====== Source

As we waited to be locked away there, activists Annie Carrion Romero, Milagros Leyva Ramirez, and Lewis Fajardo showed up to check on us and they were quickly detained. After keeping them for a few hours, the women were sent off to Mayari and the man dropped off in Cueto.

The food was more of the same: an acid and foul smelling ground beef, a transparent water with some noodles floating in it, rice with rocks and other pieces of trash, and a piece of a viand.

Among the detainees that I was sharing a cell with, there were two young men accused of killing and selling a cow. Those in another cell nearby mine had been caught in the illegal game of ‘lottery’, known as ‘La Bolita’, and I saw others who had been stripped of their conditional freedom for not working- they owed fines they could not afford or had bought some item of suspicious origin.

============
====== Stored rows

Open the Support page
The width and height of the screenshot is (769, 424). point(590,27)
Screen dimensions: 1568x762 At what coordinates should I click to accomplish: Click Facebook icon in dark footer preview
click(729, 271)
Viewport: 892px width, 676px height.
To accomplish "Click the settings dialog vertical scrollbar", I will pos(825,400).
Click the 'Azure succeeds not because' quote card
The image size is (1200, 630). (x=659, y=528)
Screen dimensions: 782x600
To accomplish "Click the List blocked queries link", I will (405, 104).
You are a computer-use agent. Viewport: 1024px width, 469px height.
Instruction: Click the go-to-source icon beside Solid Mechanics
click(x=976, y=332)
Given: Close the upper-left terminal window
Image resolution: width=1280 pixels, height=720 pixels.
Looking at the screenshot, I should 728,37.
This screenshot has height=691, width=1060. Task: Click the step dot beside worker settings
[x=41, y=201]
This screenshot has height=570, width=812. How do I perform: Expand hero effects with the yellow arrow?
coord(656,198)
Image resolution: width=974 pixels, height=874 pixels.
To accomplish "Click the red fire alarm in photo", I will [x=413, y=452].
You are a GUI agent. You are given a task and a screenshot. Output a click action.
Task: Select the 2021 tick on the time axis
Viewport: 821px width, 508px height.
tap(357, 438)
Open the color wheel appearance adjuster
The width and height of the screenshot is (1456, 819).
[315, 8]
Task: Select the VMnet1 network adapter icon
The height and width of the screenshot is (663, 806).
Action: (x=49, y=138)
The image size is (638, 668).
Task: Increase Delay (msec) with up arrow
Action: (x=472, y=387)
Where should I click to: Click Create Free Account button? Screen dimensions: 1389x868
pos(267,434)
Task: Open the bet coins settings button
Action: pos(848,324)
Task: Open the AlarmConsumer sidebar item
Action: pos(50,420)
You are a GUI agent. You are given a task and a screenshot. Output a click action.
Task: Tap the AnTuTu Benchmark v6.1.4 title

============

Exercise A
List every food item the detention account says was served.
Exercise B
Answer these questions from the detention account:
(i) Where were the two women activists sent after being held for a few hours?
(ii) What were the two young men in the narrator's cell accused of?
(iii) What is the illegal lottery game called?
Exercise C
Translate this sentence from the detention account into Spanish: "Among the detainees that I was sharing a cell with, there were two young men accused of killing and selling a cow."

Task result A
- An acid and foul smelling ground beef
- A transparent water with some noodles floating in it
- Rice with rocks and other pieces of trash
- A piece of a viand

Task result B
(i) Mayari
(ii) Killing and selling a cow
(iii) La Bolita

Task result C
Entre los detenidos con los que compartía celda, había dos jóvenes acusados de matar y vender una vaca.